Definitions vary, but may look similar to the following:

kustomization.yaml

apiVersion: kustomize.config.k8s.io/v1beta1
kind: Kustomization

commonLabels:
  protect: keycloak
  app: yarn-world
  authentication: istio-auth

resources:
  - resources/deployment.yaml
  - resources/service.yaml

Additional files called resources define specs for Kubernetes resources. Typical resources are the following:

• Deployments
• Services

Files or directories containing resources are referenced by Kustomizations. The below are resources in the example Kustomization above:

• base/resources/deployment.yaml
• base/resources/service.yaml
• il2/base/patches/deployment-patch.yaml

Components are similar to resources, but contain configuration logic to conditionally include them in different overlays.

NOTE

Resources do not have to be organized into a directory called 'resources.'

Step-by-Step Guide

The primary usage for Kustomize is to generate a kustomization target. This is a good way to quickly validate syntax for objects. It can also be piped into kubectl to generate a cluster.

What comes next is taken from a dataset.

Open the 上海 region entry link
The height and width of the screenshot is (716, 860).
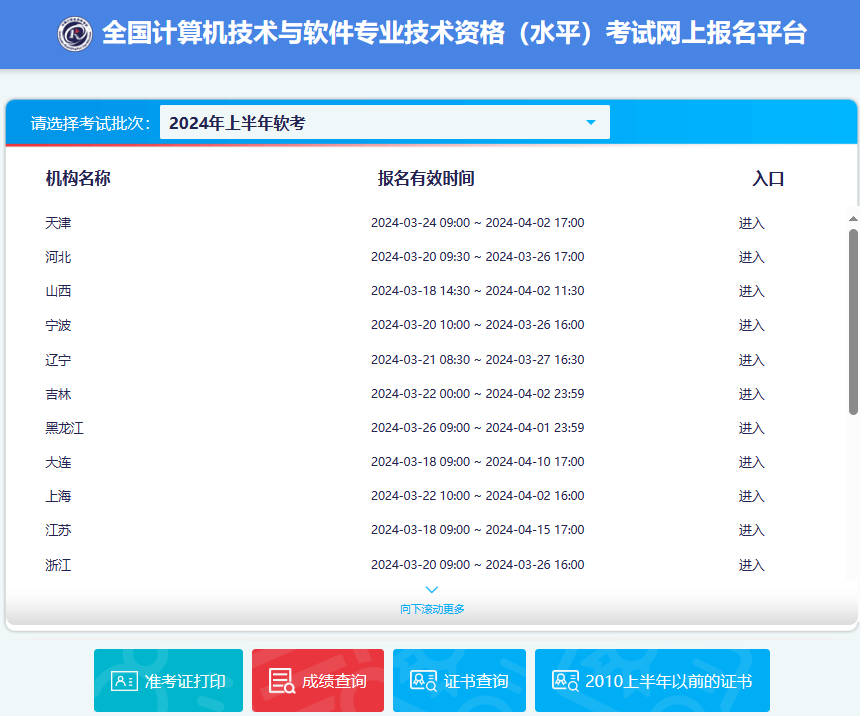tap(751, 495)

1. Changes to manifest repositories (e.g., hello-manifests ) should always be verified with: kustomize build [< *PATH* >].

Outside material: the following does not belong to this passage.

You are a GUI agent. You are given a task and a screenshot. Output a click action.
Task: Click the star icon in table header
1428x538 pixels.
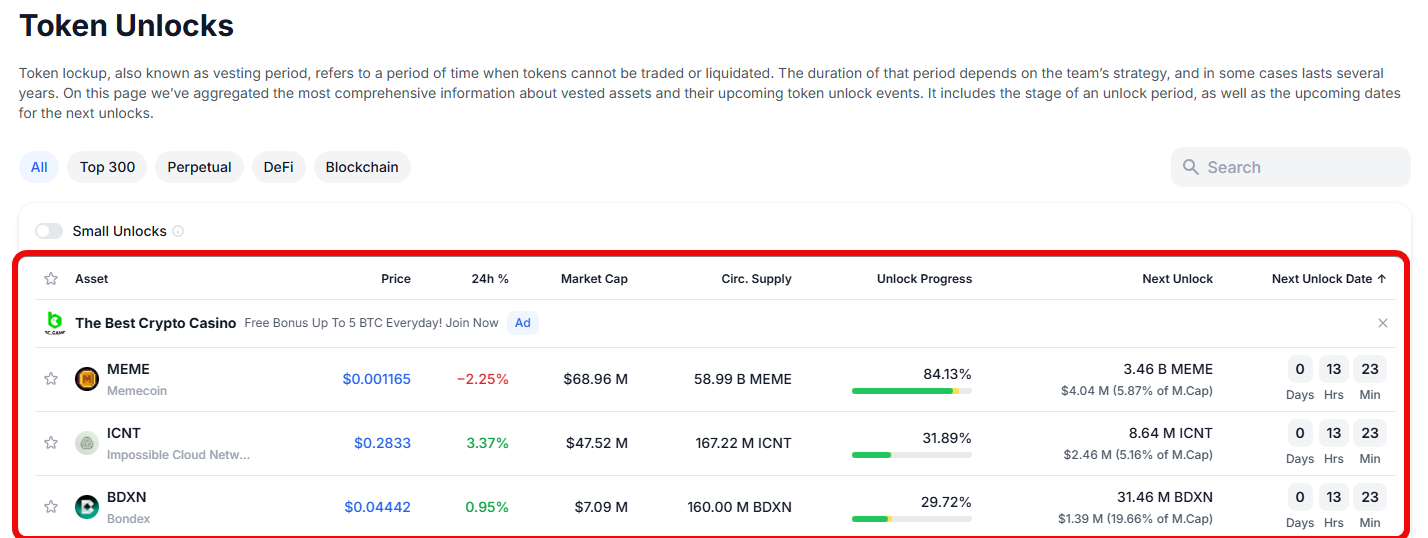pos(51,279)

   a. If the PATH argument is not supplied, it will default ot the current directory. Kustomize will attempt to generate the resources specified in the kustomization.yml (or kustomization.yaml) at PATH.

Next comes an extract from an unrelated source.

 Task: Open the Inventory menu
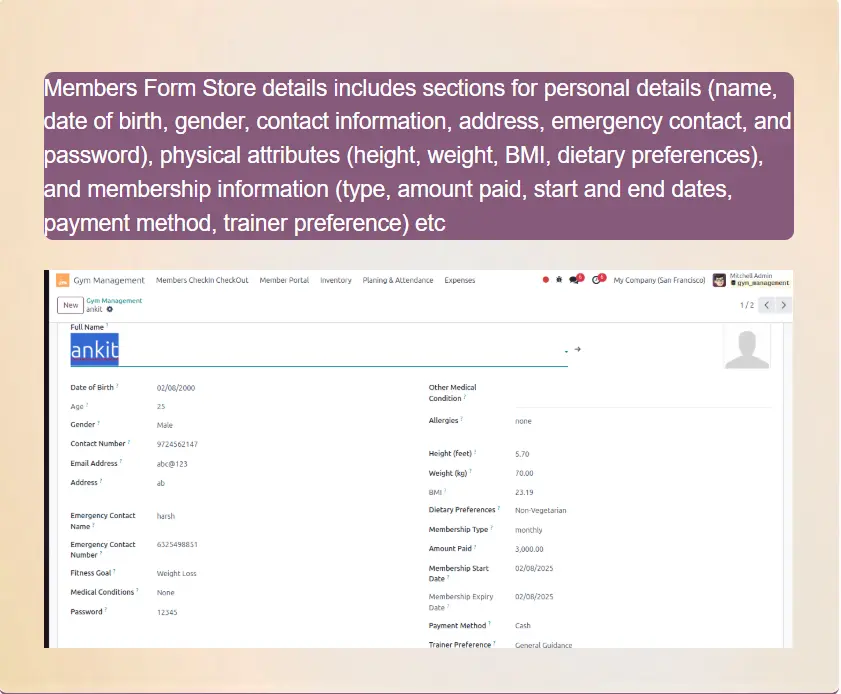click(336, 281)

$ kustomize build  yarn-world/il2/overlays/staging/
apiVersion: v1
kind: Service
metadata:
  labels:
    app: yarn-world
    authentication: istio-auth
    protect: keycloak
  name: web
spec:
  ports:
  - name: http
    port: 8080
    protocol: TCP
    targetPort: 8080
  selector:
    app: yarn-world
    authentication: istio-auth
    protect: keycloak
---
apiVersion: apps/v1
kind: Deployment
metadata:
  labels:
    app: yarn-world
    authentication: istio-auth
    protect: keycloak
  name: web
spec:
  replicas: 1
  selector:
    matchLabels:
      app: yarn-world
      authentication: istio-auth
      protect: keycloak
  strategy:
    rollingUpdate:
      maxSurge: 25%
      maxUnavailable: 25%
    type: RollingUpdate
  template:
    metadata:
      labels:
        app: yarn-world
        authentication: istio-auth
        protect: keycloak
    spec:
      containers:
      - image: registry.il2.dso.mil/platform-one/devops/hello-pipeline/yarn-world:bd2e7b11
        imagePullPolicy: IfNotPresent
        name: web
        ports:
        - containerPort: 8080
        resources:
          limits:
            cpu: 25m
            memory: 128Mi
          requests:
            cpu: 10m
            memory: 16Mi
      imagePullSecrets:
      - name: code-il2-pull-creds
      terminationGracePeriodSeconds: 15

---

Common Errors

Invalid Paths

The following errors may be displayed if the path is not correct:

PATH is to kustomization.yaml Parent Directory

$ kustomize build yarn-world/il2/overlays/staging/kustomization.yaml
Error: Error creating new loader with git: url lacks host: yarn-world/il2/overlays/staging/kustomization.yaml, dir: got file 'kustomization.yaml', but 'yarn-world/il2/overlays/staging/kustomization.yaml' must be a directory to be a root, get: invalid source string: yarn-world/il2/overlays/staging/kustomization.yaml

• The path provided should be a directory containing a Kustomization YAML, not the path to the Kustomization YAML.
• In this example, update to yarn-world/il2/overlays/staging/.

No kustomization.yaml Found at PATH

$ kustomize build yarn-world/il2/overlays/
Error: unable to find one of 'kustomization.yaml', 'kustomization.yml' or 'Kustomization' in directory '/Users/tonyngo/repos/hello-manifests/yarn-world/il2/overlays'

• The path provided does not contain a Kustomization YAML.
• Update the path to a directory containing a Kutomization YAML.